Friday, July 31, 2009

>ESTER INDUSTRIES LIMITED (ANAND RATHI)

Investment Argument

Company produces PET films and Engineering plastic, for which domestic demand is growing at more than 15% p.a. Company’s utilization levels are currently more than 100% for PET film and around 100% for engineering plastic. Thus to meet growing demand, company is planning to expand capacity of PET film from 30,000 Mts to 57,000 Mts by the
end of 2010 and also planning to raise Engineering plastic capacity from 3,600Mts to 11,000Mts. Expansion is mostly funded from internal accruals and debt. (No equity dilution is contemplated).

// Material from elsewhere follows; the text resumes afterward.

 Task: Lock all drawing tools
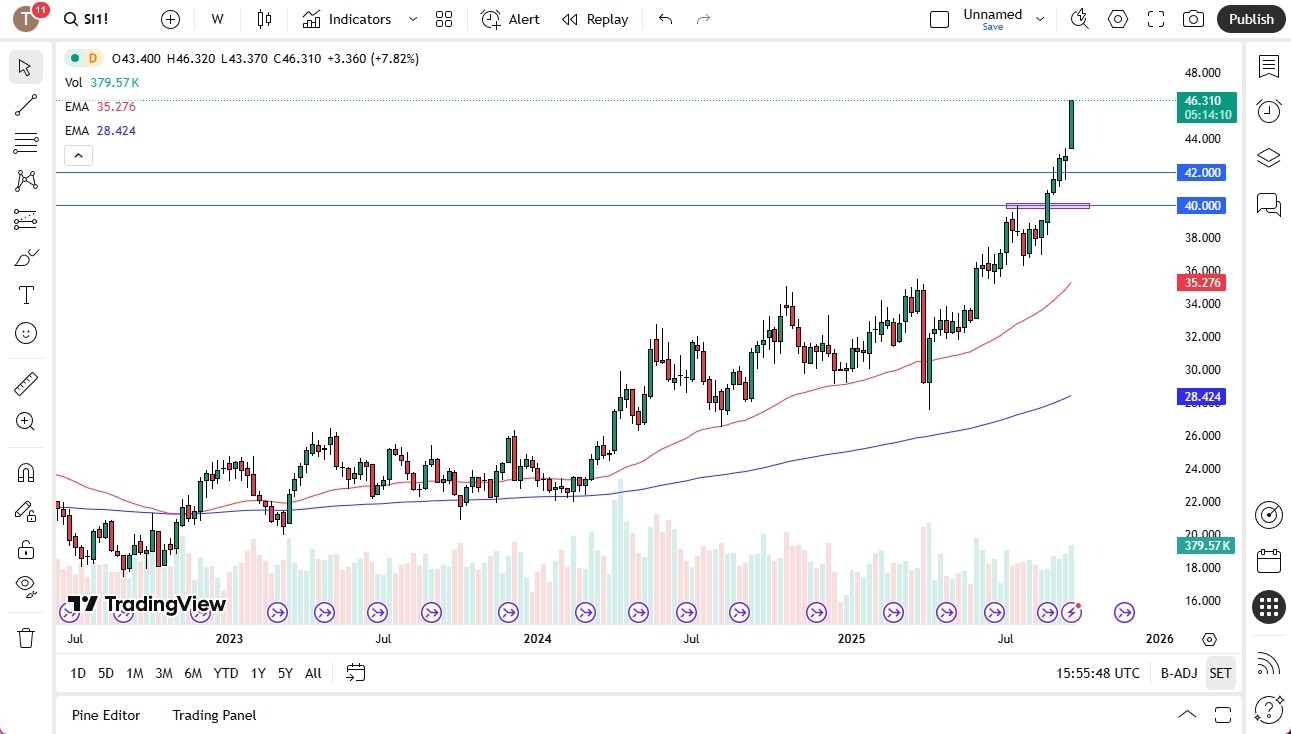click(x=25, y=549)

Company also has more than matching capacity of PET chips, which is and intermediate product. Last year performance was affected due to volatility and high prices of the raw material like PTA and MEG. But now the raw material prices have stabilized and better realizations are leading to healthy margins for the company. Better performance is expected to continue as the realizations are better and the input costs have come down. Most of the sales are to the domestic markets [75%] catering to FMCG segment where demand is strong at 20-22% [and least affected by any slowdown], rest is exported [25%].

Outlook for the current year and the coming year looks promising with company expected to achieve sales close to 450 crores and profit after tax close to 50 crores for 2010.

Current years earnings could be close to Rs 9 and thus discounting present stock price by around 2.4X and offers scope for appreciation looking to growth potential.